ЗАДАНИЕ: Продолжите приведенный ниже отрывок о переживаниях в мире тиражированных звуков и образов, начав сразу после его последнего предложения.

ТЕКСТ ДЛЯ ЧТЕНИЯ:
Если бы нам удалось заглянуть в ее мысли, мы нашли бы ответы на многие интригующие вопросы. Что она испытывает, чувствуя любовь, ненависть, гордость, преданность и другие эмоции? То же самое, что и мы? Что-то иное? Что общего у ее переживаний с нашими? Есть ли в атмосфере расфасованных, стандартизованных звуков и образов - в мире "легкости" Кундеры - хоть что-нибудь "тяжелое", длящееся дольше, чем миг переключения с одного канала на другой? Поскольку каждая болезнь, каждая экзотическая местность, каждый человеческий поступок уже сфотографированы, показаны по телевизору, затерты бесчисленными повторами, превращены в тягомотную банальность, - осталось ли на свете хоть одно явление, которое она могла бы исследовать самостоятельно? При таком широком ассортименте опосредованных переживаний как она может выносить будничную рутину, занимающую 99% нашей жизни?

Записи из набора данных
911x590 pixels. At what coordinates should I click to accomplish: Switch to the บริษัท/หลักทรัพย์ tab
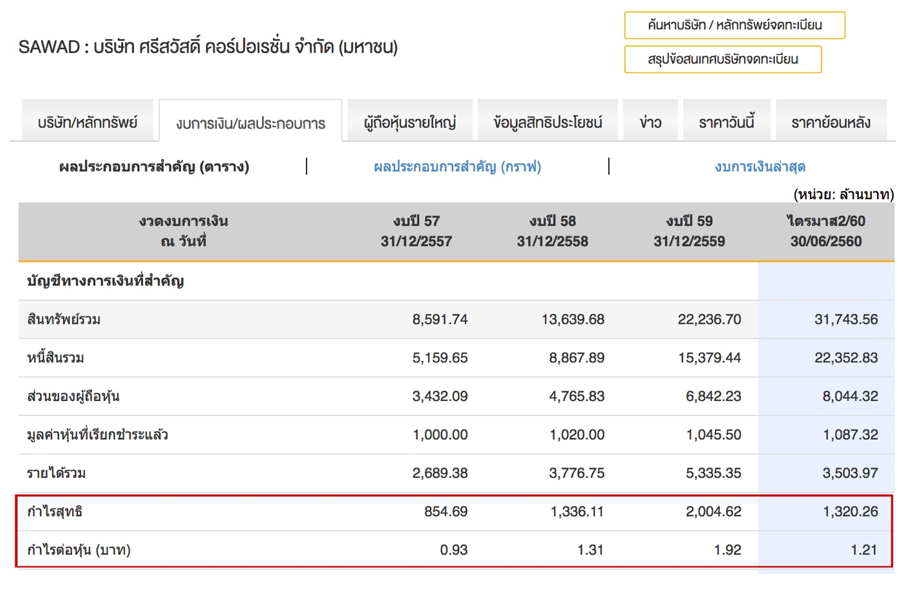tap(88, 123)
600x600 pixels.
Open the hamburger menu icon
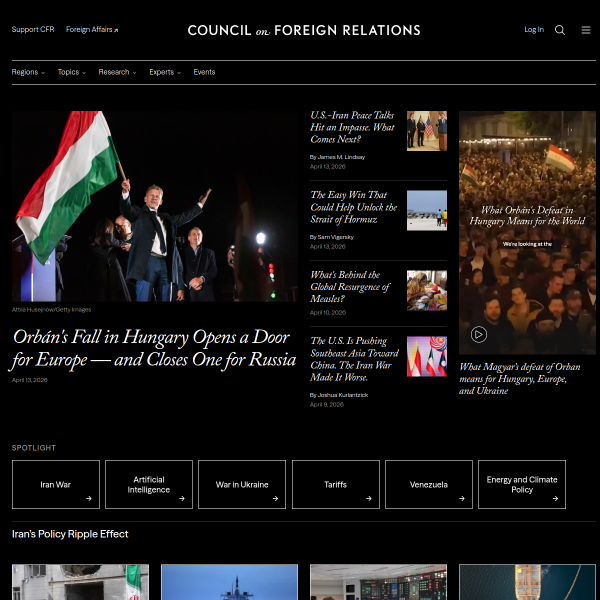(x=586, y=30)
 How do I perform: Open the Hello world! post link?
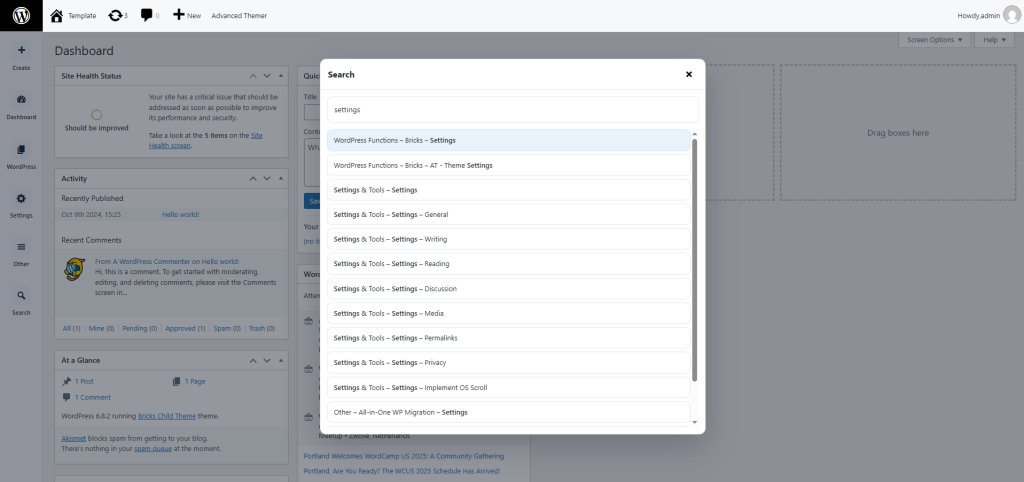[x=180, y=214]
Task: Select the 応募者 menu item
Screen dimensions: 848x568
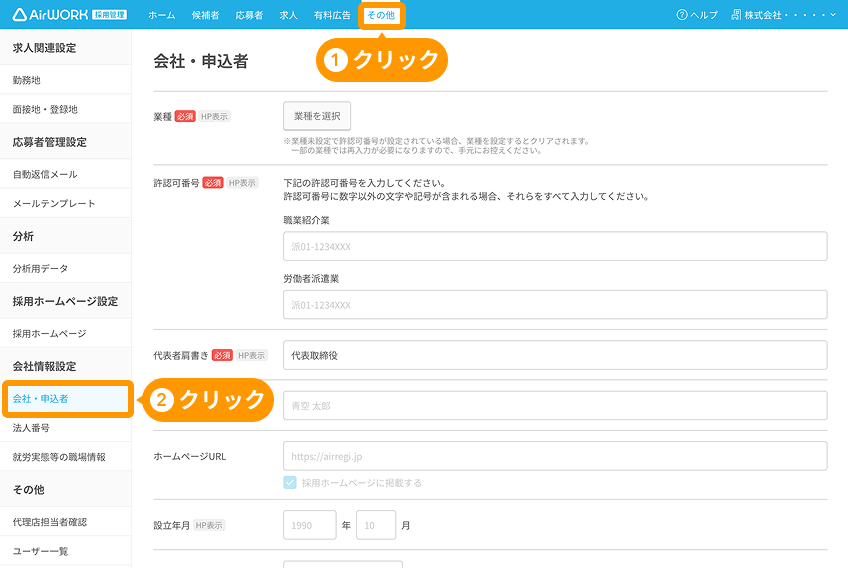Action: point(249,15)
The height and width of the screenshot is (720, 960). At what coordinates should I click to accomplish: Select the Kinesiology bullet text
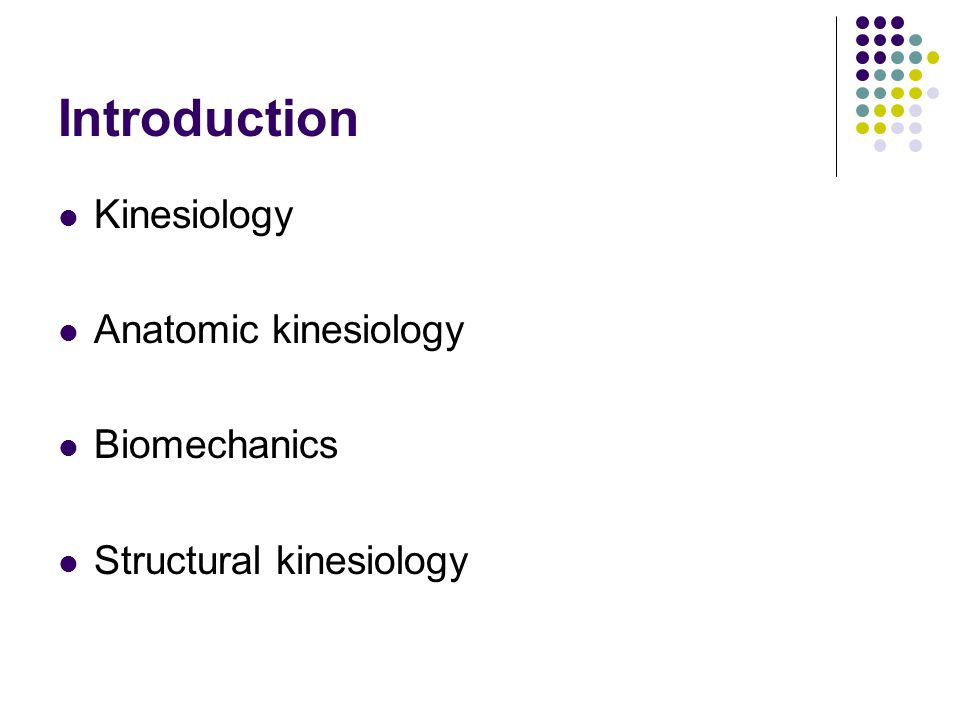click(x=193, y=216)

РЕЗУЛЬТАТ ВЫПОЛНЕНИЯ:
Должно быть, вы уже узнаете в ней одну из главных героинь "Дивного нового мира" Хаксли или "451° по Фаренгейту" Рея Брэдбери - этих видений беспросветного будущего, где граждан одурманивают наркотиками и телевидением. Моя версия несколько менее мрачна.

Допустим, что как-то раз, смотря передачу, где выступает какой-нибудь очередной философ из числа гуру-пророков самосовершенствования (на частотах кабельного ТВ для "высоколобых" им будет несть числа), она услышит нечто поразительное, некое упоминание о прошлом, о котором она в жизни не слыхала. Она словно бы услышит слабое эхо - нет, испытает нечто более волнительное, точно прикосновение незнакомой руки. Мы могли бы назвать это ощущение любопытством.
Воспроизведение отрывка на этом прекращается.